The Lemon Creek resort we are going to stay at is, however, absolutely stunning. We are here in the low (rainy) season and I have found a deal on Expedia allowing us to stay at this luxury hotel with 4 beds, aircon, huge breakfast buffet (even though there are almost no other guests) for the bargain price of just 34 Euros a night. We even get a balcony with a view to bot sea and pool. The garden resembles a tropical paradise, colorful birds fly around, monkeys jump around between the tall slender palms in the green garden (begging bananas from the guests) and the cicadas violently sing.
It would be safe to say that the pool area is not very crowded. The first day we see only two other guests. Two quite bulky Scottish sisters from Edinburgh. One flows out into her beach chair next to her Gambian boyfriend, who, with his regular features, his six-pack and well-groomed hair looks like a more handsome, more well-trained and much younger version of Bob Marley.
With her black god beside her, she enjoys life. I have seen documentary programs about them. “Fuck-boys” Charlotte calls them.
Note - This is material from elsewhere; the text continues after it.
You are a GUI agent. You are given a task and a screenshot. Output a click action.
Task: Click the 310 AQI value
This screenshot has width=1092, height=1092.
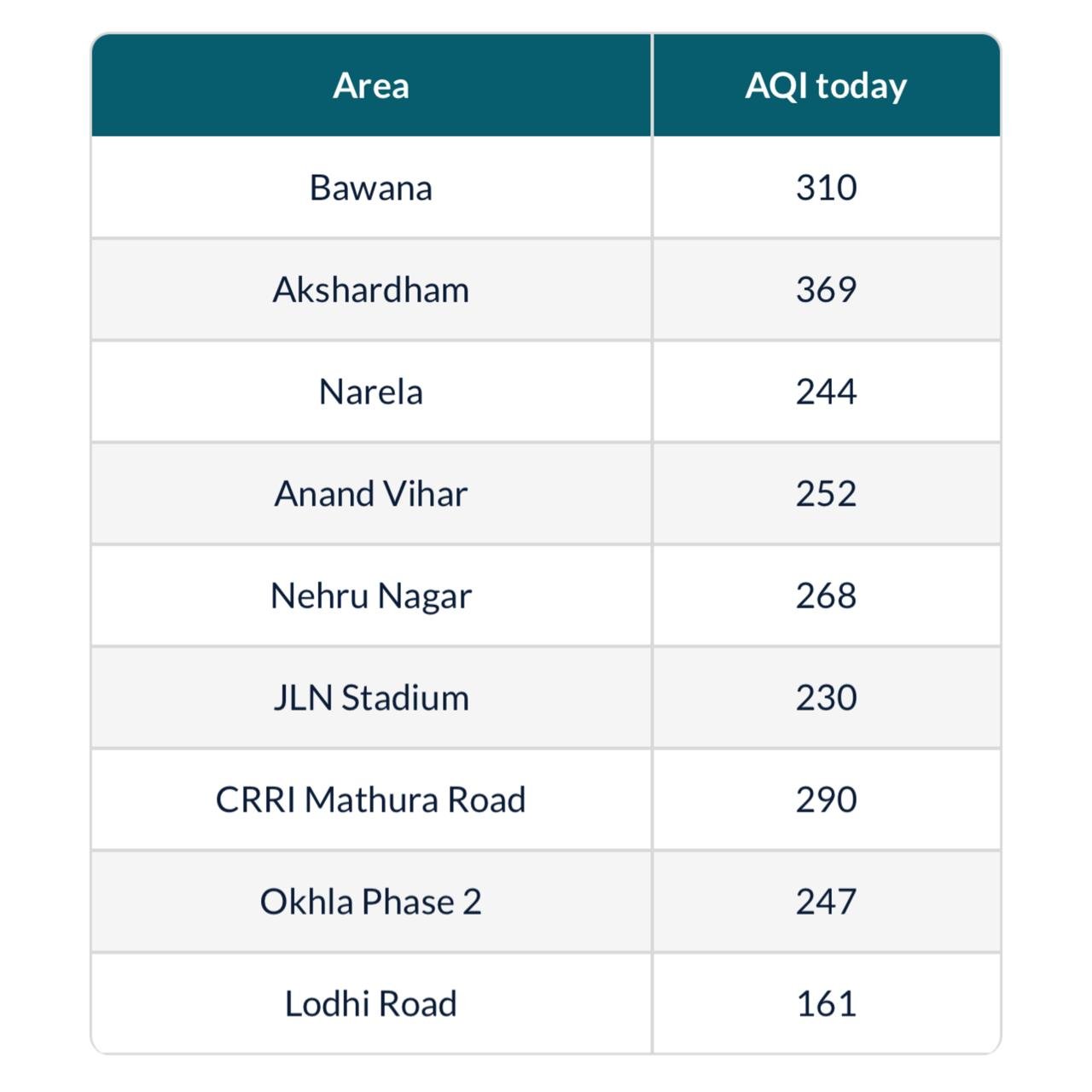point(826,188)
Beautiful black men in search of white women who can support them. I would like to photograph them, but it seems (for once) a bit too intimidating.
Based in the Lemon Creek we go on excursions. I have an English friend who – like me – is trying to visit every country in the world. His name is Lawrence Williams and he runs an Eco lodge in Gambia (and has been detained and nearly thrown into prison camp in North Korea..but that’s another story ..). Lawrence has recommended us a few small excursions. Some time back he even offered us to stay at his lodge with him (even though it is officially closed for the rainy season) but since he tragically was involved in a serious traffic accident in East Timor a few months back he is still on crotches / recovering and hence is not as planned here in Gambia.
So we go on a jungle walk, visit a little crocodile zoo where you can touch the crocs and buy crocodile teeth necklaces. We also have lunch at Cape Point at Calypso Beach Bar where wild crocodiles swim around near the Atlantic shore next to the beach bar. There we can feed the wild crocs with (dead) fish. After that Jonas scares a large iguana sitting on a tree trunk so badly that it jumps and lands right on Ava’s face. After a few confusing seconds it realizes something is wrong and continues its journey into the bush.
Also we visit our Gambian sponsor child – pls see separate post here
Every evening we go down to the beach in front of the Lemon Creek hotel. The cover photo of my Lonely Planet Senegal and Gambia guidebook portrays local young men dancing in the sunset. I would like to shoot a similar picture. I do not see anyone dancing though but every night, football is played on the beach while the sun sets and reflects its rays at the water’s edge. One of the evenings it is a Gambian division 1 team that is practicing. They are really friendly and if I just promise to send the pictures on Messenger, they are more than happy to perform their magic tricks in the sunset in front of the very happy photographer.
Gambia is indeed a diverse country. From poverty and waste everywhere in the local villages to paradise at the resorts. From friendly, helpful, hard-working people in the towns and super service-minded staff at the resorts to corrupt and arrogant police officers at the borders.